Examinations showed no abnormal
physical findings . BP was 130/80 mm. Hg. , Pulse 84 per
minute , Weight 56 kg , Respiration 16 per minute . Temperature
was normal .
Lab Data : Hgb. 12.6 gm % , Hct. 38% , RBC's 4.7 million
/ cu. mm , WBC 7200/cu. mm. , Sed. Rate 6 mm. , DLC : normal
. Urinalysis : 2-3 pus cells / H.P.F. , otherwise normal
. Blood Group : O , Rh +ve . Blood Chemistry Profile , Serum
Electrolytes and Coagulation Profile were normal . Thyroid
Function Tests showed marked hypothyroidism with Free T3
= 1.88 pg./ mL. , Free T4 = 0.49 ng./dL. , TSH = 68.73 uIU
/ mL. VDRL was non-reactive . HIV Screening Test and Mantaux
Skin Test were negative . Stool examination for Ova , Cysts
and Occult Blood was negative.
12 lead EKG
was normal . Chest X-rays showed right hilar enlargement
. CT Scan of Thorax confirmed the presence of a 3.8 cm.
soft tissue mass adjacent to the right main bronchus without
significant post -contrast enhancement and normal pulmonary
parenchymal fields , subcarinal and left hilar areas .
Flexible fiber-optic bronchoscopy showed
a polypoid mass projecting from the right middle lobe bronchial
orifice with intact mucosal lining. Bronchial washings were
negative for malignant cells . However , bronchial biopsies
showed brochial carcinoid tumor .
Although ,
patient's symptoms of diarrhoea could be explained on the
basis of carcinoid syndrome , double contrast upper G.I.

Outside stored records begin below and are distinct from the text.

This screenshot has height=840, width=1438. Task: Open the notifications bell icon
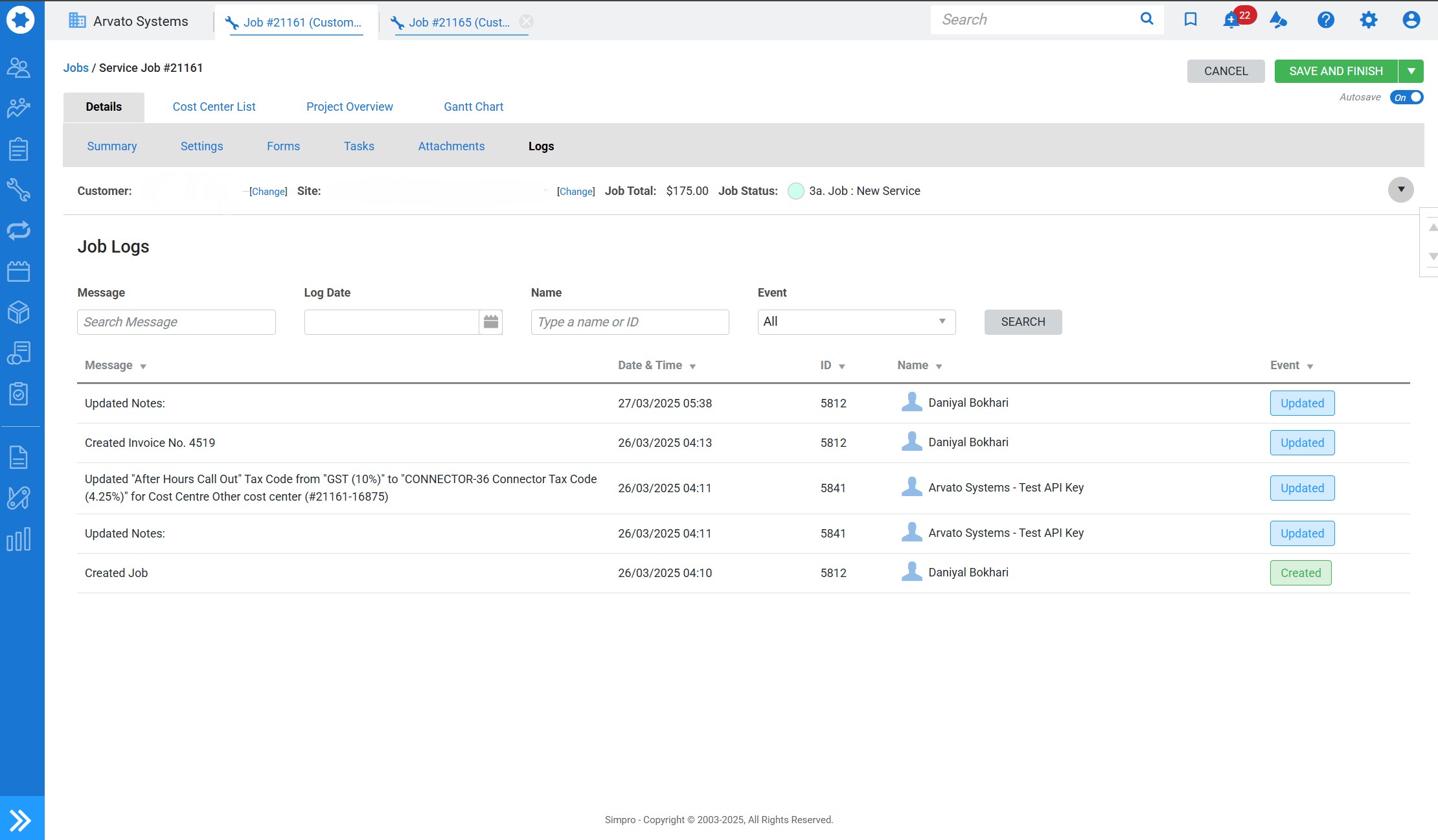1231,20
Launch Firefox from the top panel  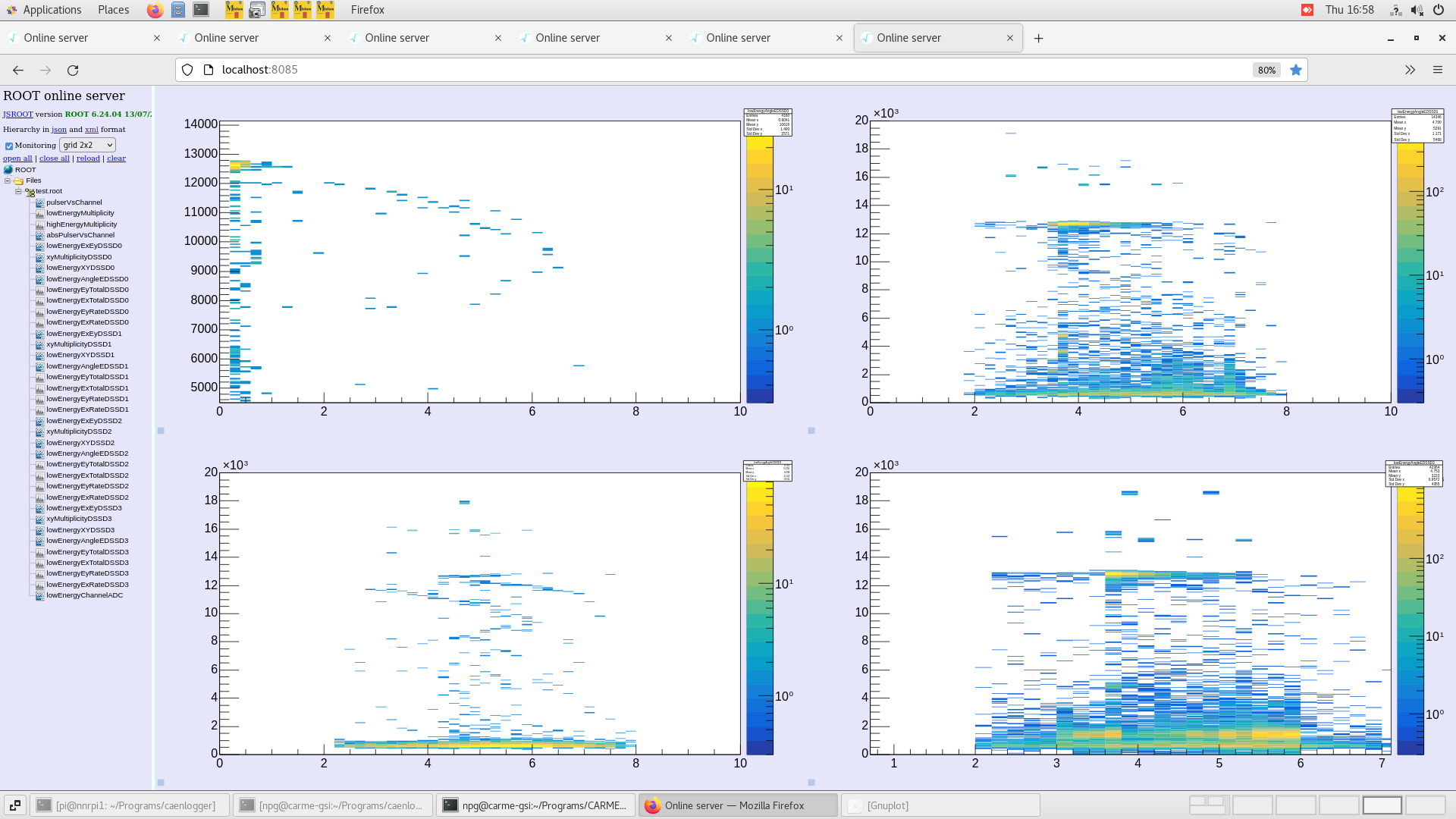tap(155, 10)
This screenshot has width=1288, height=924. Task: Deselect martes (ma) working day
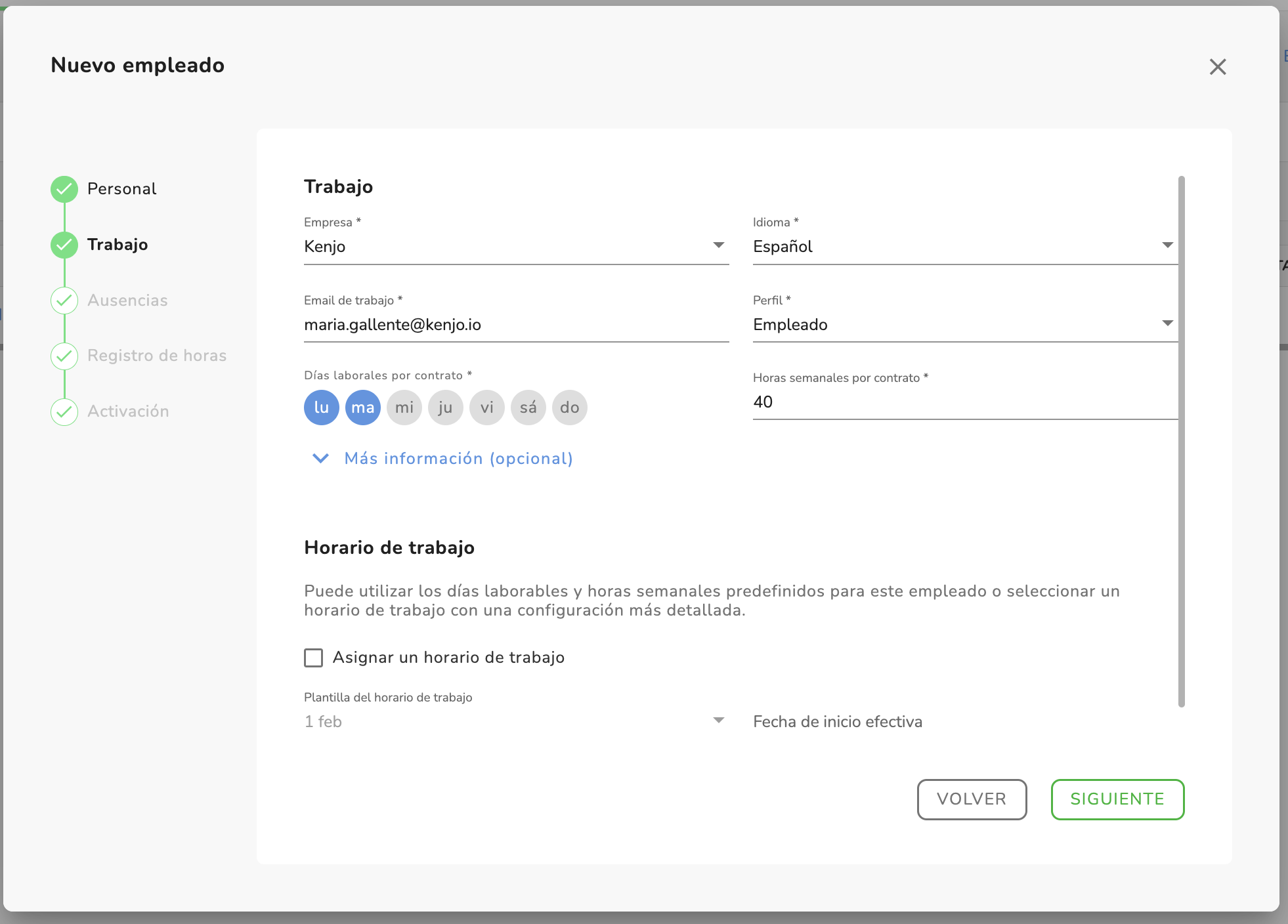pyautogui.click(x=363, y=408)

and small bowel follow-through Barium x-rays were done which
were suspicious for features of inflammatory bowel disease
with floculation of barium and thickened mucosa in the small
bowel . Esophagus , stomach and duodenum were normal .
 Patient
was treated for hypothyroidism with 75 microgram thyroxine
daily and metastatic work- up including CT Scans of brain
, abdomen and nuclear bone scan were performed which were
all negative for metastatic disease . Treatment for inflammatory
bowel disease was withheld pending removal of bronchial
carcinoid tumor to see weather carcinoid syndrome was the
underlying cause of her diarrhoea .
HOSPITAL COURSE:
A standard postero-lateral right thoracotomy under general
anesthesia was performed on July 21 , 2001 . Although ,
the right upper lobar bronchus was free of tumor involvement
, its venous drainage was involved by the malignant carcinoid
, necessitating right pneumonectomy for complete removal
of the tumor . Patient tolerated the procedure well and
made an uneventful recovery .
FINAL HISTOPATHOLOGICAL DIAGNOSIS :
Central Carcinoid tumor ( lung) with capsular invasion and
surrounding lung parenchyma free from invasion . Reactive
hyperplasia of mediastinal lymph nodes .
She , however, continued to have symptoms
of diarrhoea on and off after removal of the tumor . In
view of the high incidence of small bowel tuberculosis in
India , the patient was , empirically , started on anti-tubercular
treatment with excellent symptomatic response . She continues
to do well and remains asymptomatic.